I know the term lurking has it's own definition when it comes to message boards, but what I'm going to ask, is how many of you feel like you're lurking through real life?
Basically, being on one side of the gender fence or the other (or attempting to sit in the middle of it) to society, but having that conflict internally that you're on the wrong side of the fence (or perhaps you like to get down from sitting in the middle and roam around on one side or the other every now and then).
You know how they say the grass is always greener on the other side of the fence
![Wink ;)](https://www.susans.org/Smileys/susans/wink.gif)
I feel like I've seen the grass from both sides.
Let me give you an example of how I've lurked in real life ...
I'm a bit of a sucker for massage therapy. I don't know what magical thing it is about it that suspends any of my dysphoria for a short time, but it does. You want to get me to relax? Give me a back massage. So often times when I travel and end up in a nice hotel, I blow like $300 at whatever spa they have. Naturally, the spa is separated by gender (unless you happen to find yourself in certain parts of the world or a hippy-run hot springs), so I proceed into the shadowy netherworld that is ... the women's spa. Serious lurking ensues. If you think about it from a guy perspective (even a bisexual dude such as myself) it's like having the power of invisibility. There really are naked women in hot tubs in there ... or saunas ... or showers ... Don't get me wrong, I'm no pervert. I've actually never been "tuned on" in the spa, but there's no way around the fact that I can't shake the feeling that I just shouldn't be there. I usually retreat to a bathroom stall to ditch everything but my underwear and pop out in one of those white oversized robes they give you. Mind you, I have gotten some "looks" because I really don't do anything at all to look feminine. I don't shave my legs, etc. I'm fairly androgynous in appearance but I've come to believe that most people take circumstantial evidence or "clues" to lob me over to the female side. I don't partake in any of the hot tubs or anything. I just have some tea and apple slices (or whatever else they've got) and sit there quietly waiting for my massage appointment ...basically just observing what other people are doing and doing a lot of thinking to myself. I wonder if there's anyone else like me in there ... I wonder what people would think if they knew the truth about me ...

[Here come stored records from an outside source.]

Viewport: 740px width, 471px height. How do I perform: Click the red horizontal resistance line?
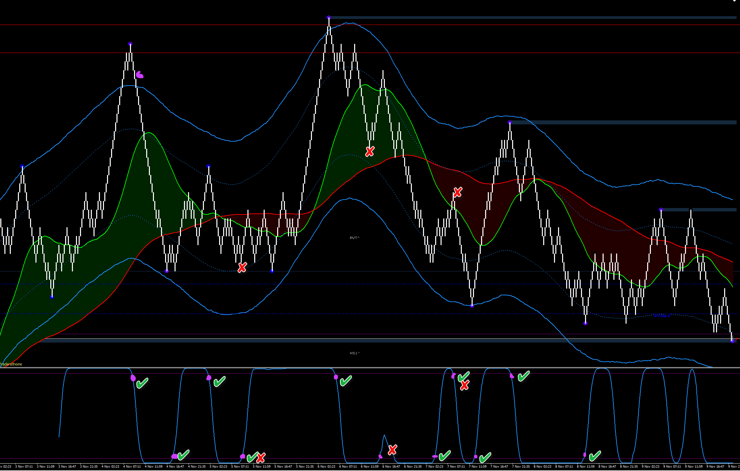[x=370, y=53]
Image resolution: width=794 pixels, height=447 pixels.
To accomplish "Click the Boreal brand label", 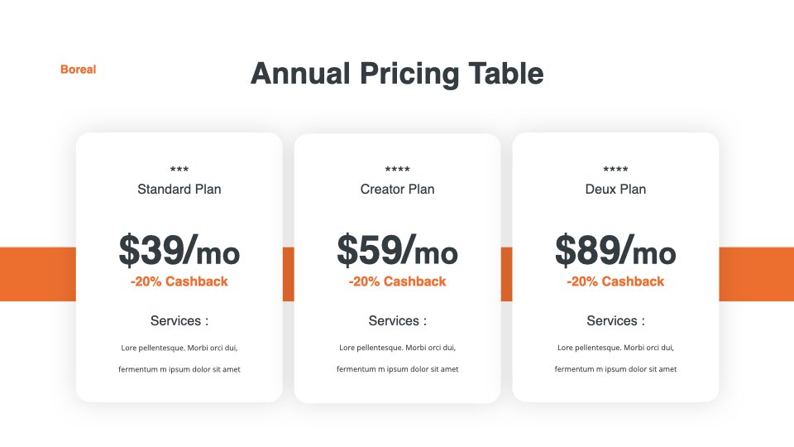I will coord(78,70).
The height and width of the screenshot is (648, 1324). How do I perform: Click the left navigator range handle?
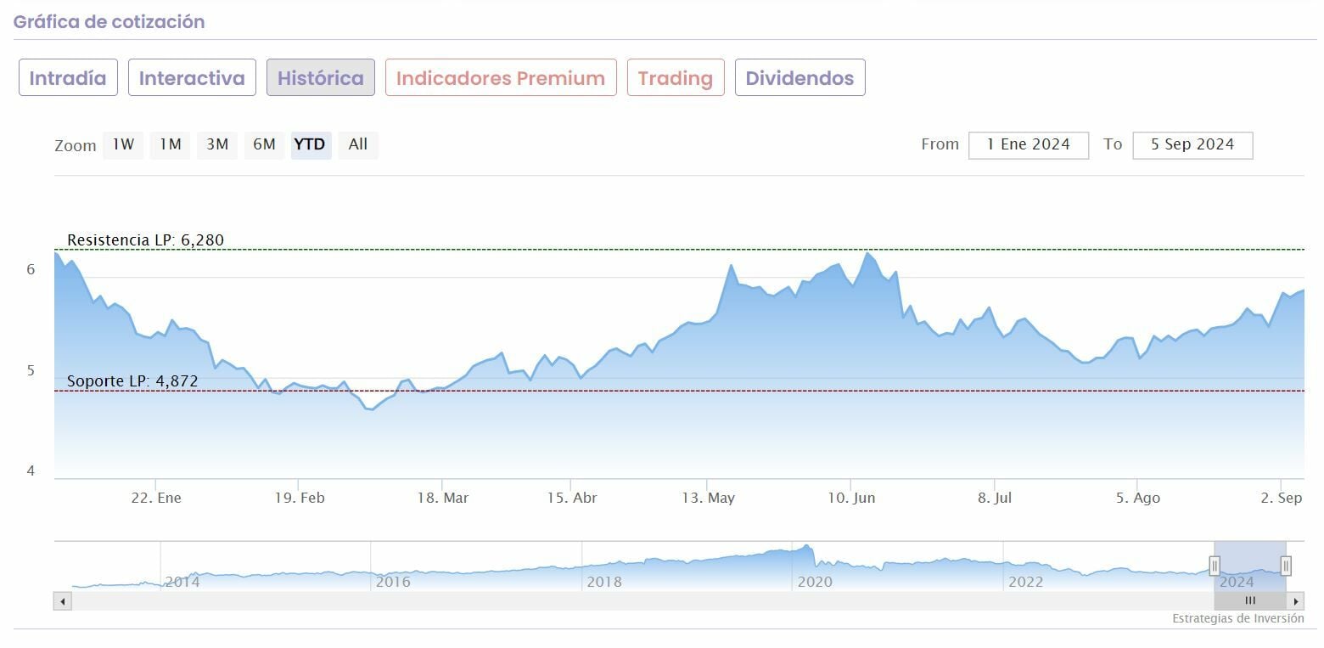point(1215,566)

Even in normal, everyday circumstances I'll find myself lurking a bit. People watching is probably a low-level hobby for me. I'm very observant when I want to be. I watch how gender works in society. I'll watch how women are treated by men. I'll watch how men are treated by women. It all feels like a sociology experiment at times. Gender is the very first question that's ever asked of anyone (boy or girl?) and from there on out it plays a role in interacting with people. When your assigned gender doesn't match your actual gender, it's like sitting on the fence in a way. You could go to one side and completely understand and feel like you're a part of it, and consequently get crazy looks from people because you don't look the expected way you should. Or you could go back to the side you're assigned and feel totally out of place even if people are otherwise treating you an expected way because you look how they assume you should. No matter which way you drift, you feel like you're lurking in territory that in some way is "off limits".
I stopped letting that drag me down awhile ago though. For me, going all the way over to one side or the other felt more weird in many ways. Perhaps because I've learned how to navigate both sides and kind of come to a point where I'm comfortable with the fact that 99% of the people I interact with will never know about that part of me, but that's okay. I used to beat myself up about "living a lie". I used to feel terrible with that feeling that I didn't belong somewhere (like surrounded by women in an all-women's space). So perhaps my version of lurking was my way of getting okay with it in my head. Really, I just feel I'm an androgynous male with a few feminine traits. Doesn't mean I am female, but it also doesn't stop people from treating me like a female, rather than an androgynous male in many instances.